=== Begin Enclosure ===

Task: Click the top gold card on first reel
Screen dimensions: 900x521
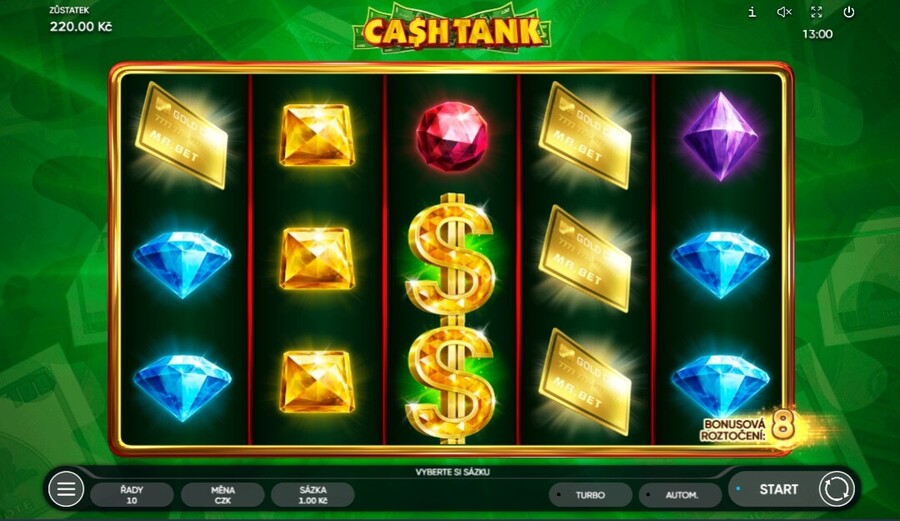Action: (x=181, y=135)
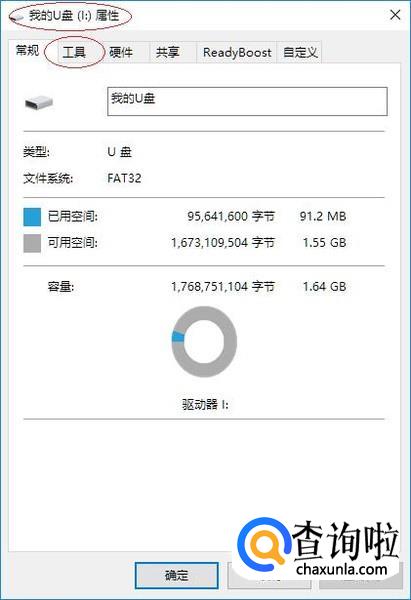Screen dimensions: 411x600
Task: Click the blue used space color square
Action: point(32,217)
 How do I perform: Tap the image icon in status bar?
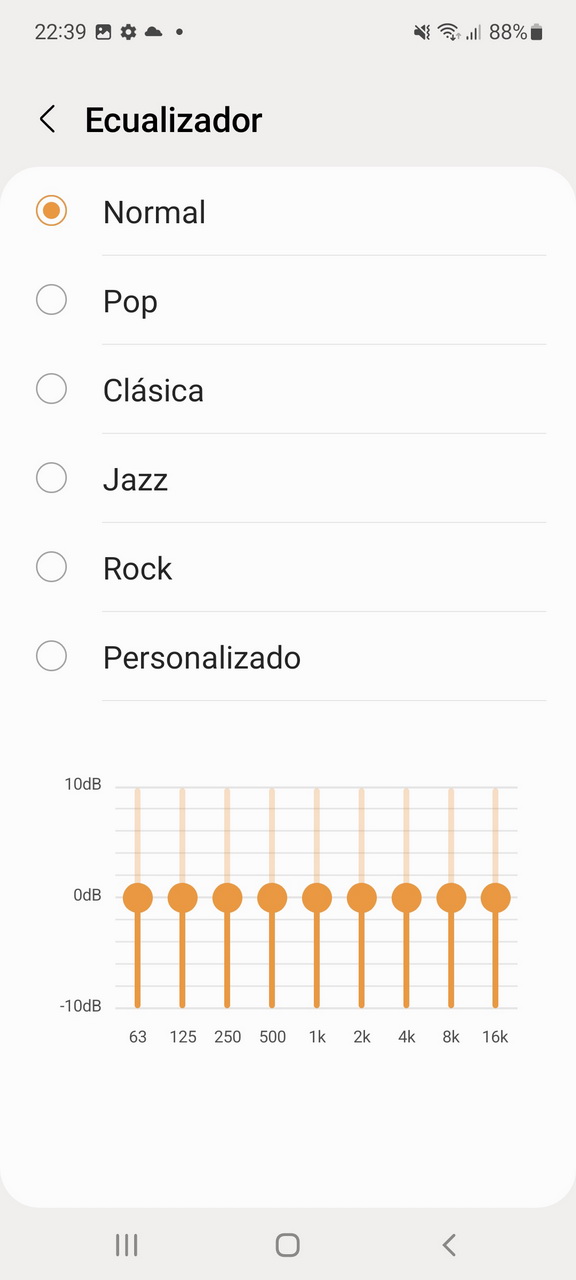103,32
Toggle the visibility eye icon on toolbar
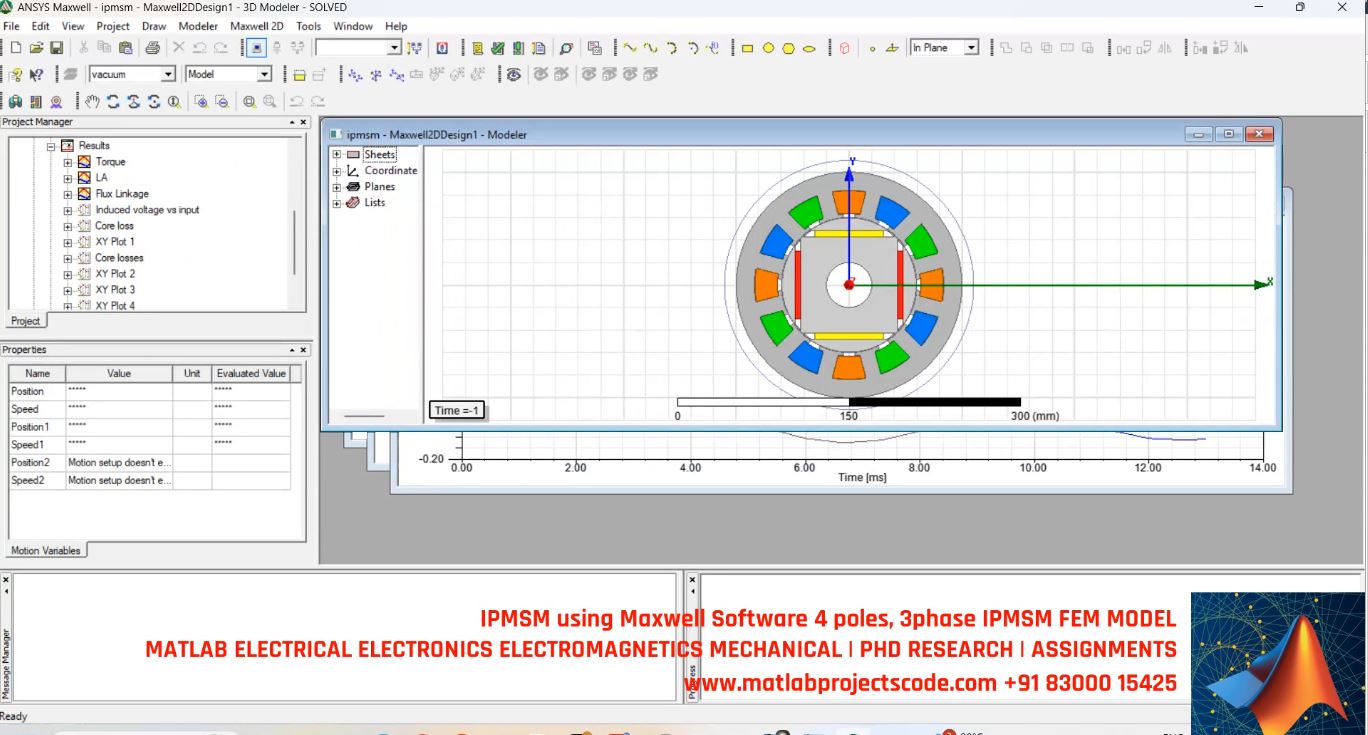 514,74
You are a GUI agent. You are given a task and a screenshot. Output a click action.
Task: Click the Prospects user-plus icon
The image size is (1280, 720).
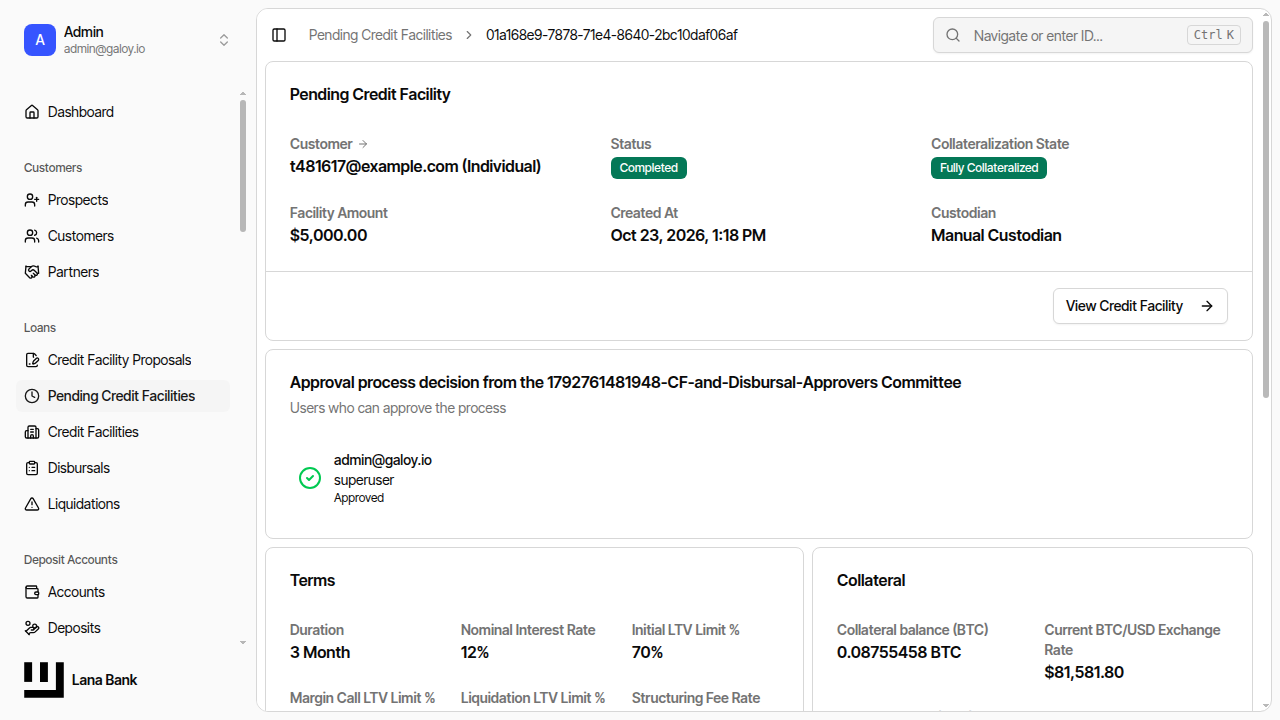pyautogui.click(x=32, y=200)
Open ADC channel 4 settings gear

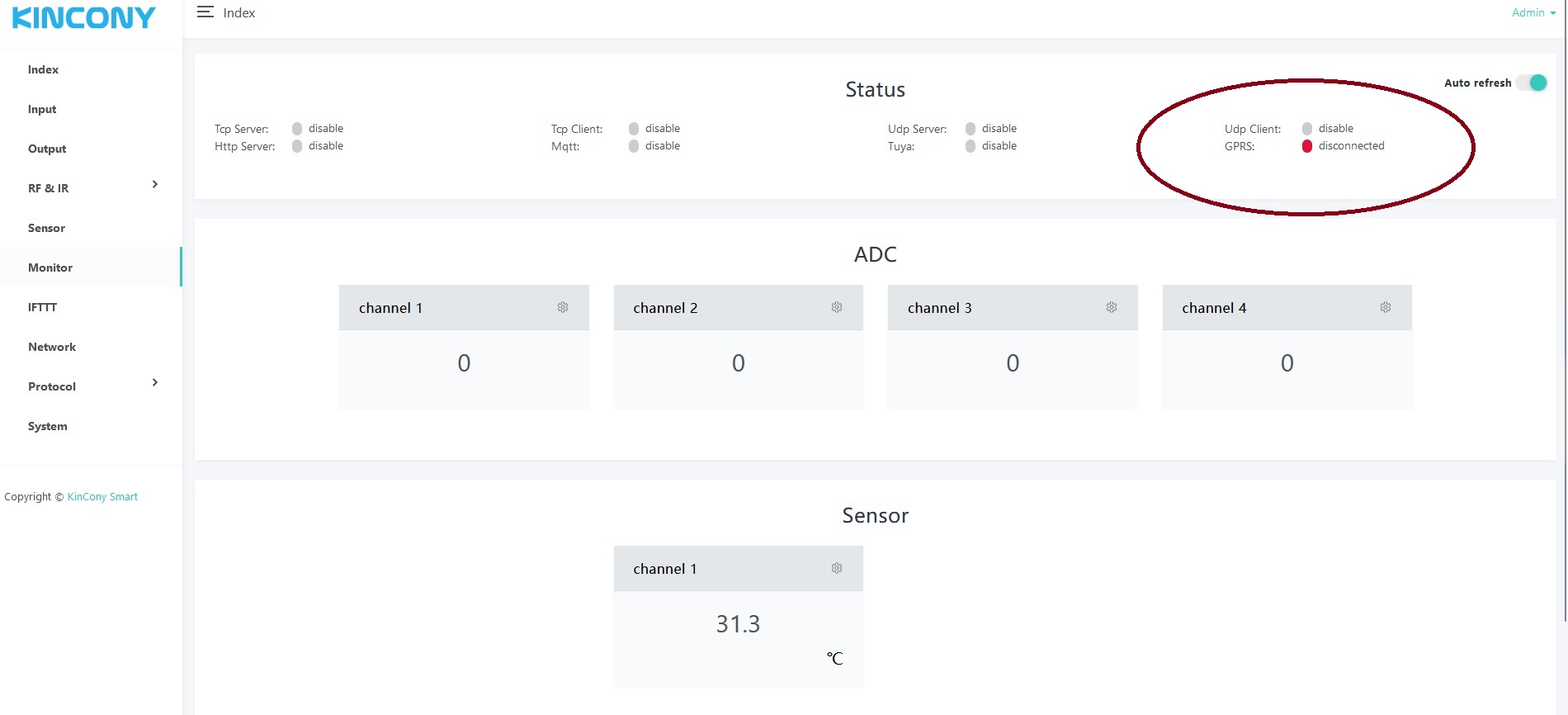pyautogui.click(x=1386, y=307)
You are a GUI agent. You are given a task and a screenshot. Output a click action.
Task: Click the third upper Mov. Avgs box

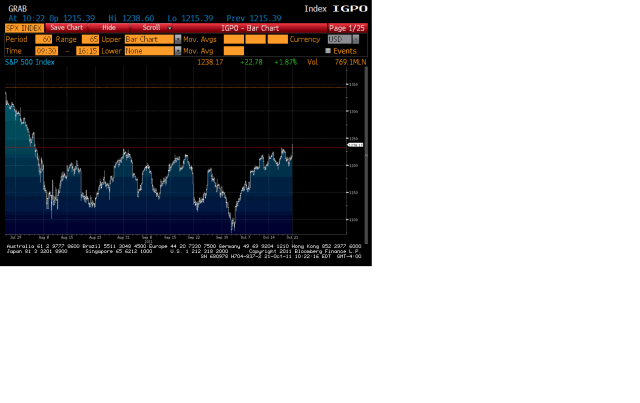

=== End Enclosure ===

### TASK DESCRIPTION
The answer must match the entries above line for line, with the pictures dropped.

### TASK OUTPUT
Task: Click the top gold card on first reel
Screen dimensions: 900x521
Action: (x=181, y=135)
Screen dimensions: 411x600
Task: Click the blue used space color square
Action: point(32,217)
 How do I perform: Tap the image icon in status bar?
103,32
Toggle the visibility eye icon on toolbar
 514,74
You are a GUI agent. You are given a task and a screenshot. Output a click action.
Task: Click the Prospects user-plus icon
The image size is (1280, 720).
pyautogui.click(x=32, y=200)
Open ADC channel 4 settings gear

pyautogui.click(x=1386, y=307)
You are a GUI agent. You are given a task and a screenshot. Output a click action.
Task: Click the third upper Mov. Avgs box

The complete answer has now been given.